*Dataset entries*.
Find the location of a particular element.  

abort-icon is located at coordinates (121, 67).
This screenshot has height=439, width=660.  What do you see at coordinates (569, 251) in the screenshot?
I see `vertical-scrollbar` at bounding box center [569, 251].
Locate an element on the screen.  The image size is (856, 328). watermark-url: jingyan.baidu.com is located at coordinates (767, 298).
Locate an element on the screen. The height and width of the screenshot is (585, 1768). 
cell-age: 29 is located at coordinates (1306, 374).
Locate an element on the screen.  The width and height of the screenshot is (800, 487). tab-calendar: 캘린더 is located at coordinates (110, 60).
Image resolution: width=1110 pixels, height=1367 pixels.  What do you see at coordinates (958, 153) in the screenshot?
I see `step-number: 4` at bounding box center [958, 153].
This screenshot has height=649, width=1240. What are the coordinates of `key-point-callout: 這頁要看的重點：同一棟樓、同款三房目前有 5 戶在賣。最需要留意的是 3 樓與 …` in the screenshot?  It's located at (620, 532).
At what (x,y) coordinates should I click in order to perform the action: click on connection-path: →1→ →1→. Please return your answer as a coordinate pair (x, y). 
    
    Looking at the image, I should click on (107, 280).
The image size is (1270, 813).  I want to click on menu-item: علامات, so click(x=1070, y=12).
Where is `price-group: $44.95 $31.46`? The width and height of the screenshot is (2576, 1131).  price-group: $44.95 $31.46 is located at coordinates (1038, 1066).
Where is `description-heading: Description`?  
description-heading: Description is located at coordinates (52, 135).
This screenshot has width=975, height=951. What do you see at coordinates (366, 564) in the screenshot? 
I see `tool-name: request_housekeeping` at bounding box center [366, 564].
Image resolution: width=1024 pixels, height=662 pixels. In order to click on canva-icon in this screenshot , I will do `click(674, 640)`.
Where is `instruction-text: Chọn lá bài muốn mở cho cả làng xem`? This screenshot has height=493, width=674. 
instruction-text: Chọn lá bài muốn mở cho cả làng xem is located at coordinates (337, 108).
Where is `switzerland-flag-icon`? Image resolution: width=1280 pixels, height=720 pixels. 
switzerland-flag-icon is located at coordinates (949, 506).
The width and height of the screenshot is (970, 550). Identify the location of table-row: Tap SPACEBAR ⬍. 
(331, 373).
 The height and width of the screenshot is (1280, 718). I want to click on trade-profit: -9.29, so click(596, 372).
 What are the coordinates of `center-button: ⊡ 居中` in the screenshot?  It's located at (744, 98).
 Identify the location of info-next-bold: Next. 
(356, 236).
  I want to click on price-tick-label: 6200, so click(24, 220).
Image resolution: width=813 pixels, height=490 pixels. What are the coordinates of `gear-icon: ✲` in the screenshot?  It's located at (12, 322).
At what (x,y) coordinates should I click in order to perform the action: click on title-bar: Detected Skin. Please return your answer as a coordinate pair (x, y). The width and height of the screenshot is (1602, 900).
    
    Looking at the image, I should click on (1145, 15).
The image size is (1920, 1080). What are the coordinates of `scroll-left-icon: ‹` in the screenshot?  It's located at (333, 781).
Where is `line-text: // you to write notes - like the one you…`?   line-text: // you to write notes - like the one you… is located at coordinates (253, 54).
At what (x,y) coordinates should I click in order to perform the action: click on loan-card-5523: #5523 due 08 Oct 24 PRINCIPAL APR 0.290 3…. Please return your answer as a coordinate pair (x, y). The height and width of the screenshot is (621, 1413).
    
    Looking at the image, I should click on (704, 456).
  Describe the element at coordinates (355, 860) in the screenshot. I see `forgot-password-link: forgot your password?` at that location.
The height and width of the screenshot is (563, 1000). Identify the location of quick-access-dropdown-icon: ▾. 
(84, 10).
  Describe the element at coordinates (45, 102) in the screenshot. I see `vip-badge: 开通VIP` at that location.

*Instructions for the task*.
Return every line of the data above that contains the string "switzerland", matching it with case taken into account.

*Completed task*.
Where is `switzerland-flag-icon`? Image resolution: width=1280 pixels, height=720 pixels. 
switzerland-flag-icon is located at coordinates (949, 506).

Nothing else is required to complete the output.